Изменить размер шрифта - +
Правда, новый праведник уже не может быть тихим святым – он обязан быть фанатиком: если Моне втемяшится какая мысль – «колом ее оттудова не выбьешь», как об этой черте своих мужиков за сто лет до Шукшина писал Некрасов. Впрочем, поскольку во всех шукшинских чудиках есть авторские черты, Шукшин спешит своего «Упорного» оправдать: «Вся-то строптивость Мони, все упрямство его – чтоб люди не успели сделать больно, пока будешь корячиться перед ними со своей доверчивостью и согласием». С таким недоверием окружающих сам Шукшин, тоже самородок, сталкивался слишком часто: помните, кого не хотел Ромм брать на свой первый курс 1954 года? Двух знаменитейших выпускников – Тарковского и Шукшина. Про первого сказал: «Этого учить нечему – знает все». А про второго – «Не знает ничего».

Моня свой двигатель начал делать потому, что прочел книжку о принципиальной невозможности вечного движения. Он стал по ночам задумываться о вечном двигателе на основе колеса – ему сразу представилось именно колесо, и цикличность, замкнутый круг русской жизни тут пойманы безупречно. Наконец он выдумывает конструкцию колеса, которое бы само себя вертело, и хочет ею с кем-либо поделиться; в рассказе действуют три образованных эксперта: инженер, его жена-учительница и учитель физики. Диалог Мони с инженером несколько напоминает разговор Глеба Капустина с заезжим математиком, бывшим односельчанином, о шаманизме:

«– Как сейчас насчет этого думают?

– Да кто думает-то? – стал раздражаться инженер.

– Ученый мир… Вообще. Что, сняли, что ли, эту проблему?»

Инженер резко осаживает Моню, говоря, что тот зря проучился девять лет (в школе и техникуме), а потом уезжает на мотоцикле. Не найдя понимания у первого слушателя, Моня идет к следующему – раз инженер уехал, пусть чертеж рассмотрит его хорошенькая жена, математик. Жена тоже уверена: «Не будет колесо вращаться». Но именно она задает главный вопрос:

– А вам нужно, чтобы оно вращалось?

Вопрос этот на первый взгляд то ли наивный, то ли издевательский (хотя она как раз трогательно серьезна). Тут мы и догадываемся, что речь не столько о вечном двигателе, сколько о мироустройстве, о Монином мироздании, которое почему-то не хочет крутиться – а ему надо, чтоб крутилось. Моня не хочет, чтобы умирала его бабка, вечно ведущая разговоры о смерти (хотя она на самом деле крепкая, жилистая, даже веселая старуха); хочет, чтобы стояла изба, давно обветшавшая; вообще хочет, чтобы его сельский мир крутился – а между тем его явно слишком многие приговорили, и злость на этих людей становится вечным двигателем его собственной жизни. Почему надо похоронить проблему? (С той же злостью герой другого семидесятнического текста – самодеятельный мыслитель Сапожников из романа Михаила Анчарова «Самшитовый лес» – набрасывался на теорему Ферма.) Почему никто не верит в то, что эта жизнь, окружающая Моню, кому-то нужна? Вам нужно, чтобы она вращалась?

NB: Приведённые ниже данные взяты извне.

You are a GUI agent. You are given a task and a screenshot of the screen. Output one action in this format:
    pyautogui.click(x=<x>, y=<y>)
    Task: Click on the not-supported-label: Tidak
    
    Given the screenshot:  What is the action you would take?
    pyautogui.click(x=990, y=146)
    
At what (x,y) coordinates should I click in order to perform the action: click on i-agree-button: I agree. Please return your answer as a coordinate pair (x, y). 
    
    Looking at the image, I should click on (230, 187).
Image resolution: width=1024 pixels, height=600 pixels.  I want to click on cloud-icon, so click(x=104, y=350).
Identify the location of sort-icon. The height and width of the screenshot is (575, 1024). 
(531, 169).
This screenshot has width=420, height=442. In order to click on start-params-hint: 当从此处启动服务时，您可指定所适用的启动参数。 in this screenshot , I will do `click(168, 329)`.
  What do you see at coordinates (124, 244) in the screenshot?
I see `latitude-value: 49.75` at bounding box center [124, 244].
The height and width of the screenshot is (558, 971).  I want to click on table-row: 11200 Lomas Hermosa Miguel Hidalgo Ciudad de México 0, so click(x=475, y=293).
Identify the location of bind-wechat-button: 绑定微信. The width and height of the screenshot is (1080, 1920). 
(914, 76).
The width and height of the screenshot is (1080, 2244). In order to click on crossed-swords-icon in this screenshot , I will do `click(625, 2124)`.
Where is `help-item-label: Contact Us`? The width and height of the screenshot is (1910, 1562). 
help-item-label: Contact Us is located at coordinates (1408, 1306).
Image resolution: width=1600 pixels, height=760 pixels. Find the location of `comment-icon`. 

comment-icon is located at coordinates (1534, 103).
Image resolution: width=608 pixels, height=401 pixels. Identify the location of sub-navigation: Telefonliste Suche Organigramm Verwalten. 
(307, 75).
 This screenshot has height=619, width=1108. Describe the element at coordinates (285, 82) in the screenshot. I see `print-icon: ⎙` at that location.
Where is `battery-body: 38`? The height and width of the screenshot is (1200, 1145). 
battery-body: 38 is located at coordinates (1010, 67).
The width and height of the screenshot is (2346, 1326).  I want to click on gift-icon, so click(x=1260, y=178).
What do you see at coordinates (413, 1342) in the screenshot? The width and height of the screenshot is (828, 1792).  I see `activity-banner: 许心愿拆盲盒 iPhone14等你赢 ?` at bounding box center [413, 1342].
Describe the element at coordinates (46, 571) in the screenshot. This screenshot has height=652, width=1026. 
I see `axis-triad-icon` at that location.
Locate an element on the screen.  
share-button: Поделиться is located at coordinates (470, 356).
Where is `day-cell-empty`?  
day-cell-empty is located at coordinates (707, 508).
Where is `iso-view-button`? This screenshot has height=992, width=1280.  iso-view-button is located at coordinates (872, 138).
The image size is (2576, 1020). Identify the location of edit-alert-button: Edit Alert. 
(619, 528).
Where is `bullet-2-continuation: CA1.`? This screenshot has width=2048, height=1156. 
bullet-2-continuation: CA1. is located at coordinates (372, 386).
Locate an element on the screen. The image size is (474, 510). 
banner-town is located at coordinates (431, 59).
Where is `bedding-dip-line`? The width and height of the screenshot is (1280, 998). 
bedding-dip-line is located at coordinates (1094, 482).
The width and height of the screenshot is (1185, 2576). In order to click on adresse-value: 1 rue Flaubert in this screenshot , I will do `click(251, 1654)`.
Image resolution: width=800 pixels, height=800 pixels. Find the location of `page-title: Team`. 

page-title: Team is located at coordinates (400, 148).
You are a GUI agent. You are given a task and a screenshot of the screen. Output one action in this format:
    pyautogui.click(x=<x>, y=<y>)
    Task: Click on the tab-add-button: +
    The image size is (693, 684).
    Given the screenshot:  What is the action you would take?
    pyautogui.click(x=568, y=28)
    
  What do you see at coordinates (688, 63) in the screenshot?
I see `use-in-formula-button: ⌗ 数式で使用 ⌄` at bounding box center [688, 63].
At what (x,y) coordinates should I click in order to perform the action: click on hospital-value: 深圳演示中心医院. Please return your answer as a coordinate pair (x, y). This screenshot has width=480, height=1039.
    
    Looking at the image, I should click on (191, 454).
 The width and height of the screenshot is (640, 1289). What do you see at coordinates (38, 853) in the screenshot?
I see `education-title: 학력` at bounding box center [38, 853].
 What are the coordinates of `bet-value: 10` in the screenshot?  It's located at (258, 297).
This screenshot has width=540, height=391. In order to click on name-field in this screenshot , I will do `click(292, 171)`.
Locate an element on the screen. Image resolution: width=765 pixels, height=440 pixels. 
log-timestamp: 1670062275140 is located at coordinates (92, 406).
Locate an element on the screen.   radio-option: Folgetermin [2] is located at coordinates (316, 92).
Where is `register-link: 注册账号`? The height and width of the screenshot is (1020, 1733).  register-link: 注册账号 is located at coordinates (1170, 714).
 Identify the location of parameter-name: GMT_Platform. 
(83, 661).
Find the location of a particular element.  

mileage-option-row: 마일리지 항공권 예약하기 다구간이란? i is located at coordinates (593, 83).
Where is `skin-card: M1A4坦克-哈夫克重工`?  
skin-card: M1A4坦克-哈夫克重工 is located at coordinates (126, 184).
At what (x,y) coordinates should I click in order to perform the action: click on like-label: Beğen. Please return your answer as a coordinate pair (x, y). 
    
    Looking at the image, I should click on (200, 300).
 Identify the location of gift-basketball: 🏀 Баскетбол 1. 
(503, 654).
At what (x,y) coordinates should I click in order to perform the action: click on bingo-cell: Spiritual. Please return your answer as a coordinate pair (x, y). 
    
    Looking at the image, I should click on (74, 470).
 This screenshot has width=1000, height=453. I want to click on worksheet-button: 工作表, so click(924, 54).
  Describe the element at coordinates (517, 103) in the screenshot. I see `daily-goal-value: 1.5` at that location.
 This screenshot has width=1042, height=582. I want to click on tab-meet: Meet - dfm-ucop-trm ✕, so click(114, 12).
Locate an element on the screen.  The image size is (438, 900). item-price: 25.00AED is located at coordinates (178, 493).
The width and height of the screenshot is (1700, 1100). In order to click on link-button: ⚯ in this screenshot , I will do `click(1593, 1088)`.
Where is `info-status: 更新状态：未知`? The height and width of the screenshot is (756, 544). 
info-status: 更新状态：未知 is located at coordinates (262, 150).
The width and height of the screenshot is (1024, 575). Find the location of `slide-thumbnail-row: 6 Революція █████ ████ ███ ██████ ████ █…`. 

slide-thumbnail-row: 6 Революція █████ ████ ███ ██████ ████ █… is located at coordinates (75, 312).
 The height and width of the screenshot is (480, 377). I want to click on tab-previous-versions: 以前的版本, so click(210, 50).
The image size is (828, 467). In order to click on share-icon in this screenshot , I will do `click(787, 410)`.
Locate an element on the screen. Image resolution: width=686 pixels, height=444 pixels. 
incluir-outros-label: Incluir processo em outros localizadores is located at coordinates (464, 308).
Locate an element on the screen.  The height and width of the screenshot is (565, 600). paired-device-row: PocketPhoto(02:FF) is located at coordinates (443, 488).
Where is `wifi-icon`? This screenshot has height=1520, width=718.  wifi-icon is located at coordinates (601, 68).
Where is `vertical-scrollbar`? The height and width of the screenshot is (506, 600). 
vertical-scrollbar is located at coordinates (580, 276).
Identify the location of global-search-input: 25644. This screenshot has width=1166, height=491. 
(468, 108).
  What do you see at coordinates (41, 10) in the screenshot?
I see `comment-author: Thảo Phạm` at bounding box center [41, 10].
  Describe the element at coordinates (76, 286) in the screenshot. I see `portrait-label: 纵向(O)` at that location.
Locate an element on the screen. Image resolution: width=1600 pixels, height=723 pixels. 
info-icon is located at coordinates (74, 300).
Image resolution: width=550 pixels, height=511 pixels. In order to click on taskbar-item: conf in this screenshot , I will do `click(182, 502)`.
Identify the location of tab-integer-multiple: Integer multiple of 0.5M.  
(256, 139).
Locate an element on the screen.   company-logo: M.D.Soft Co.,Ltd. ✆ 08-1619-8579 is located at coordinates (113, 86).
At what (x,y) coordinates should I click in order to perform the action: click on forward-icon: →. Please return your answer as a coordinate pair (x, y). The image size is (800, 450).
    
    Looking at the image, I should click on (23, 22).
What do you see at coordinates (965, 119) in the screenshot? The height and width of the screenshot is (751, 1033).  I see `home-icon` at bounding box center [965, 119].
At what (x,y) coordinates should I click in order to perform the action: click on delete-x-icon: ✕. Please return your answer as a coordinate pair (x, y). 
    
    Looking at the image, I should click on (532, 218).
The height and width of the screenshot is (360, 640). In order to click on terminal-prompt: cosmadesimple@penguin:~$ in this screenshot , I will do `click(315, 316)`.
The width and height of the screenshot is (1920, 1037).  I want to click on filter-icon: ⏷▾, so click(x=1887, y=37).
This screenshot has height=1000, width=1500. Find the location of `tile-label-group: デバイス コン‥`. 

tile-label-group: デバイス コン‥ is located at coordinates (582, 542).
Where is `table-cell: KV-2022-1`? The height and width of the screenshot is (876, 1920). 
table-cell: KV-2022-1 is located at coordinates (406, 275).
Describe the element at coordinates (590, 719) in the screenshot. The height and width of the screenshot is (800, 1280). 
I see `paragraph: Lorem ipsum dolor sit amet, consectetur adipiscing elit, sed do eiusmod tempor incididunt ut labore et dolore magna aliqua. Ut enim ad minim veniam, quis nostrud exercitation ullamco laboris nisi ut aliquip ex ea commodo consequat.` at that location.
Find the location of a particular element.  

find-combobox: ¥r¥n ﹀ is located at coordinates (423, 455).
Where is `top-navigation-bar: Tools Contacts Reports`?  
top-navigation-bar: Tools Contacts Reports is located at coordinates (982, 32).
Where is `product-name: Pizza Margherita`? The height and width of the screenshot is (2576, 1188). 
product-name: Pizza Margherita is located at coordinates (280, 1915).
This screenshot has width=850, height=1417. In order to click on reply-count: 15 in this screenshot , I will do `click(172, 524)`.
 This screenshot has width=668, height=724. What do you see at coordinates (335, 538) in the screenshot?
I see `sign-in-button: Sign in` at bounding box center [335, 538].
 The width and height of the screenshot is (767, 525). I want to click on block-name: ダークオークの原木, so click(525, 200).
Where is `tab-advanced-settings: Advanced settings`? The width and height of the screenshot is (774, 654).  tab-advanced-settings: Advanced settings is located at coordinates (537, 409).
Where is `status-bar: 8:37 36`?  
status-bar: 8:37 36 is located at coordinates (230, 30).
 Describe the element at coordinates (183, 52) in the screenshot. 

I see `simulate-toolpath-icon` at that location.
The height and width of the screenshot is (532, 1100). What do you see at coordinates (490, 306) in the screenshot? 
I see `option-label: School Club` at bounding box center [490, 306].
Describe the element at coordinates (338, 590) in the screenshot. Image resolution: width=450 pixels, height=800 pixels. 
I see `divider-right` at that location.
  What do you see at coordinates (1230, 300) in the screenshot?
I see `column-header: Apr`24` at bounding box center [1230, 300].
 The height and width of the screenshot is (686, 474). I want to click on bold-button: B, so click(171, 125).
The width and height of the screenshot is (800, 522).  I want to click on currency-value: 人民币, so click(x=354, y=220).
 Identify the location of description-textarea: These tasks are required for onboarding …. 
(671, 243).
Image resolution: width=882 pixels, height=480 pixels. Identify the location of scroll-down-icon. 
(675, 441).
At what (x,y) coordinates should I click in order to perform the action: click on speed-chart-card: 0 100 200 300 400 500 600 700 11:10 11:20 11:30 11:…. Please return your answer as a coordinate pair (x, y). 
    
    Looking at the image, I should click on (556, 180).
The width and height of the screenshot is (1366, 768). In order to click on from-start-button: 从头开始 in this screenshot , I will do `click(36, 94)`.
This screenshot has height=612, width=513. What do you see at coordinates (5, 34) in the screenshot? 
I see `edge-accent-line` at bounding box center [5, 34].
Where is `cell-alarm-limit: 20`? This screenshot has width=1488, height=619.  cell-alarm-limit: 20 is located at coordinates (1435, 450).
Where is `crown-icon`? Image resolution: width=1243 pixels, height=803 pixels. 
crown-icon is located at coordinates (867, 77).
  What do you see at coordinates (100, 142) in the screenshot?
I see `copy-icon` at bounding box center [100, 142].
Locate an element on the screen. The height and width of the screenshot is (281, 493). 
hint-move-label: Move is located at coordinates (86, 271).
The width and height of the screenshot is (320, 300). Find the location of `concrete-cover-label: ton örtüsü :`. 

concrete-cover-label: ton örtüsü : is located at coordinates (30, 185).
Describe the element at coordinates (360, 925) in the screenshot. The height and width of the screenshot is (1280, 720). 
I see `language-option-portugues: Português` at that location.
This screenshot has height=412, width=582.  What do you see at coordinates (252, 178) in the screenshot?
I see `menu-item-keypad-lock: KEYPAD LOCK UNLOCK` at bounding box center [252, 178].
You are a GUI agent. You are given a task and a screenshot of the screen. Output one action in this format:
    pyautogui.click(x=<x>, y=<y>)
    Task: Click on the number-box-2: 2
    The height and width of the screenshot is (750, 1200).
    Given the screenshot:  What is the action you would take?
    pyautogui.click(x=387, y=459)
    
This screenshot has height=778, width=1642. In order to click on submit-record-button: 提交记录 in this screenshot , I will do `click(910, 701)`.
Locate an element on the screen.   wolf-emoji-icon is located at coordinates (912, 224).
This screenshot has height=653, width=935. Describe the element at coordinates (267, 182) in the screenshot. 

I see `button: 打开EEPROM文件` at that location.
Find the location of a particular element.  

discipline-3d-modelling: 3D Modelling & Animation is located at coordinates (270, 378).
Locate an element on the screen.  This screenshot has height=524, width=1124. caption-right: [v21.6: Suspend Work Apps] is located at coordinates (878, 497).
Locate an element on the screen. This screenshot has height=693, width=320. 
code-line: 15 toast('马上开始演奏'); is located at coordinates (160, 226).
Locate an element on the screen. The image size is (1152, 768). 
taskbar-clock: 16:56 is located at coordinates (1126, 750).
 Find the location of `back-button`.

Потом доброжелательный учитель, из поволжских немцев, объясняет самородку, что колесо у него покрутится да и встанет – из-за силы трения. Моня не верит, сооружает свой двигатель (разобрав для этого велосипед) – и убеждается, что ничего не крутится. Он уже и руками раскручивает свой маховик – а все без толку. Здесь у Шукшина вечный его инвариантный сюжет – человека, полного радости от собственных, пусть и ничтожных, открытий и свершений, тормозит все то же трение: злость и душевная глухота окружающих («Шире шаг, маэстро!»), бюрократия и тупость начальства («Мастер»), пошлость («Сураз»). В рассказах Шукшина вечно кто-то кого-то «срезает», самородку не желают верить, самодеятельный художник подвергается разносу профессионала («Пьедестал»), и даже мещанина-дурака с его единственным в жизни романтическим порывом («Чередниченко и цирк») ужасно жалко.